This sequence of cells runs the evaluation of LQVAE: from twenty mixtures a single chunk of three seconds is extracted, this chunk is then separated using the method described in this [paper](https://arxiv.org/abs/2110.05313). To evaluate the results the generated sources are compared to the originals through Signal to Distortion Ratios, this metric is used also in both papers of LASS and LQVAE.
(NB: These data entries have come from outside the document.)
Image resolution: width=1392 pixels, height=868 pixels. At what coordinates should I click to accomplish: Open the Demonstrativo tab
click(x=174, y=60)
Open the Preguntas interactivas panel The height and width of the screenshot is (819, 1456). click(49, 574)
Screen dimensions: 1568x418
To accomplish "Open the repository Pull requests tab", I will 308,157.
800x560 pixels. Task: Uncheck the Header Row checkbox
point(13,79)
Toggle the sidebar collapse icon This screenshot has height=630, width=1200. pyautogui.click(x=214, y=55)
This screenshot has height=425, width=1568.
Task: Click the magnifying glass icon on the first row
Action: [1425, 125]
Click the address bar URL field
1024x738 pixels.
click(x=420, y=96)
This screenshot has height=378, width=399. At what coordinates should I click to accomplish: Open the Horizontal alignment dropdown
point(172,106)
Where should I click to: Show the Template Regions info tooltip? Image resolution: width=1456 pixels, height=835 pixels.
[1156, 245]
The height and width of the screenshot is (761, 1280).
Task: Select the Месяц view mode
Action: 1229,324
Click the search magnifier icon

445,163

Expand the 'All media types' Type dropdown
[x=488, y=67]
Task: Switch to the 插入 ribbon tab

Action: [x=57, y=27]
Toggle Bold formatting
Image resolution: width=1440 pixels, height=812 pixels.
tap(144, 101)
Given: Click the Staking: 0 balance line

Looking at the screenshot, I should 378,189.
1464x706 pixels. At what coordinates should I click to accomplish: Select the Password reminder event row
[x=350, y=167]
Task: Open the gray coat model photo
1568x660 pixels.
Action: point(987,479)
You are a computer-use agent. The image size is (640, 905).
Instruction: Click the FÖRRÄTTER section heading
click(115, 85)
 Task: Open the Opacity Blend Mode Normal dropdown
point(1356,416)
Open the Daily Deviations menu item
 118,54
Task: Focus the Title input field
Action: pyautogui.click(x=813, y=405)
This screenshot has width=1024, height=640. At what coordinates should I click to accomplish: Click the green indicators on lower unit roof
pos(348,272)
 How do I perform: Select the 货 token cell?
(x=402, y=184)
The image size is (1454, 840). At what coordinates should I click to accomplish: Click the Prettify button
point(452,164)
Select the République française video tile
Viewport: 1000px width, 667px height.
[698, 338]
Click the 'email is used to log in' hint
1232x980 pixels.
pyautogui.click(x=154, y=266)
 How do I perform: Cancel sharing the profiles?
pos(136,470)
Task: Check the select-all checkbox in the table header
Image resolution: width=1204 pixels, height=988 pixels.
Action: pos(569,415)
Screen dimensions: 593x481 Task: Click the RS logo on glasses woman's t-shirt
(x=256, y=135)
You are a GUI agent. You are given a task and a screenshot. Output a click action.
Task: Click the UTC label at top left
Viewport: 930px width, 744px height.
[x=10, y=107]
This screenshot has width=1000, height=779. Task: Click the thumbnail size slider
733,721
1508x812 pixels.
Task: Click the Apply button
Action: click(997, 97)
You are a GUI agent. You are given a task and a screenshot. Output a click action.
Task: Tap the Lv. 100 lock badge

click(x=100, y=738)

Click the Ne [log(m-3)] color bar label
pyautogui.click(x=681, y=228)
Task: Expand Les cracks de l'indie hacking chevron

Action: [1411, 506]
The lower results compared to the original can be attributed to the lower training time of the model, as said before the access to a GPU is restricted to three hours per day, this is the same reason why only twenty chunks were used to evaluate the model.


In [None]:
%cd '/content/drive/MyDrive/Deep_Learning/LQVAE-separation'

/content/drive/MyDrive/Deep_Learning/LQVAE-separation-master/LQVAE-separation-master


In [None]:
!mpiexec -n 1 python ./script/bayesian_test.py

# 2.LASS  🔴

A downgrade of protobuf is needed before training the vqvae

In [None]:
!pip install protobuf==3.20

Install diba

In [None]:
#install diba
%cd '/content/drive/MyDrive/Deep_Learning/latent-autoregressive-source-separation/diba'
!pip install .
%cd '/content/drive/MyDrive/Deep_Learning/latent-autoregressive-source-separation/lass_audio'

## Vqvae training

Train jukebox vqvae

In [None]:
!mpiexec -n 1 python ./jukebox/train.py --hps=vqvae --sample_length=131072 --bs=2 --audio_files_dir=../data/train/mix --labels=False --train --test --aug_shift --aug_blend --name=vq_vae --test_audio_files_dir=../data/test/mix

## Prior training

TRAIN PRIOR BASS LASS

In [None]:
!mpiexec -n 1 python ./jukebox/train.py --hps=vqvae,small_prior,all_fp16,cpu_ema --name=lass_prior_bass --audio_files_dir=../data/train/bass --test_audio_files_dir=../data/test/bass --labels=False --train --test --aug_shift --aug_blend --prior --levels=3 --level=2 --weight_decay=0.01 --min_duration=24 --sample_length=524288 --bs=8 --n_ctx=8192 --sample=True --restore_vqvae=./logs/vq_vae/checkpoint_step_19160.pth.tar

TRAIN PRIOR DRUMS LASS

In [None]:
!mpiexec -n 1 python ./jukebox/train.py --hps=vqvae,small_prior,all_fp16,cpu_ema --name=lass_prior_drums --audio_files_dir=../data/train/drums --test_audio_files_dir=../data/test/drums --labels=False --train --test --aug_shift --aug_blend --prior --levels=3 --level=2 --weight_decay=0.01 --min_duration=24 --sample_length=524288 --bs=8 --n_ctx=8192 --sample=True --restore_vqvae=./logs/vq_vae/checkpoint_step_19160.pth.tar

## Train Sums

### Copy all the sources in the same dir

In [None]:
!find /content/drive/MyDrive/Deep_Learning/data/train/drums -name "*.wav" -exec sh -c 'cp "$1" "/content/drive/MyDrive/Deep_Learning/data/train_sums/drums_$(basename "$1")"' _ {} \;

In [None]:
!find /content/drive/MyDrive/Deep_Learning/data/train/bass -name "*.wav" -exec sh -c 'cp "$1" "/content/drive/MyDrive/Deep_Learning/data/train_sums/bass_$(basename "$1")"' _ {} \;

### Run train sums

Compute an approximation of distribution of sums of latent codes in a VQ-VAE, from 9000 onward it ran out of memory and a manual restarts were required.

In [None]:
!mpiexec -n 1 python ./lass/train_sums.py --epochs=100  --vqvae-path=./logs/vq_vae/checkpoint_step_19160.pth.tar --audio-files-dir=../data/train_sums  --output-dir=./logs/vqvae_sum_distribution --sample-length=5.944308 --sample-rate=22050 --save-iters=250

## Evaluation



This sequence of cells runs the evaluation of LASS: from twenty mixtures a single chunk of three seconds is extracted, this chunk is then separated using the method described in this [paper](https://arxiv.org/abs/2301.08562). To evaluate the results the generated sources are compared to the originals through Signal to Distortion Ratios, this metric is used also in both papers of LASS and LQVAE.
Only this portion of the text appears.